ゴミは案外多くて、昔の写真やアルバムなど思い出の残っているものは全て捨てた。そうして出来上がった部屋は、想像以上に大きかった。

今日も朝食を済まして朝の日課トレーニングを行う。

僕は21歳になってまた独りに戻っていた。



思いドアを開け、僕は靴を脱いで中に入った。

すると視界いっぱいに広がっていたのは、大量の点滴台。その線の先はすべて放物線を描いて部屋の中心のベットに集まっている。

僕はなるべく元気に挨拶をした。


「おはよう、サンドラちゃん。
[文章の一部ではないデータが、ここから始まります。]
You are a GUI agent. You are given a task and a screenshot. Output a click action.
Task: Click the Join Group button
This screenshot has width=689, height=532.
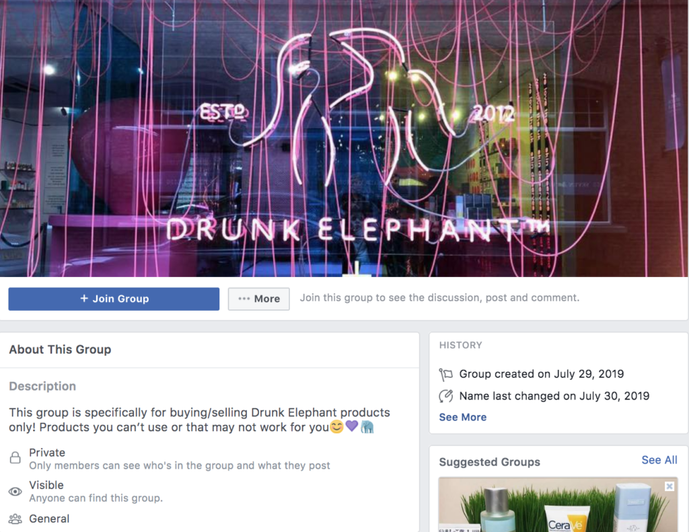click(x=114, y=299)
今日もいい天気だよ。窓を開けようか」

「あら、ごきげんよう。隼人くん」


僕は窓を開けてベットの近くの椅子に腰を下ろす。サンドラちゃんは真っ白な壁の一点を見つめていた。まるで、そこに何かがいると感じているように。


「どうかしたの?サンドラちゃん」


僕がそう聞くと、サンドラちゃんは首を横に振る。

サンドラちゃんは故意的に沈黙を作り出していた。

僕は静かに彼女が沈黙を破るのを待った。

蝉が遠くで鳴いていた。

デジャヴのような感覚が襲い掛かってきて、僕は小さなため息を吐いた。


「早く良くなると良いね。サンドラちゃん」


僕がそう言うと、サンドラちゃんは喉から搾り出したような小さな声で返事をした。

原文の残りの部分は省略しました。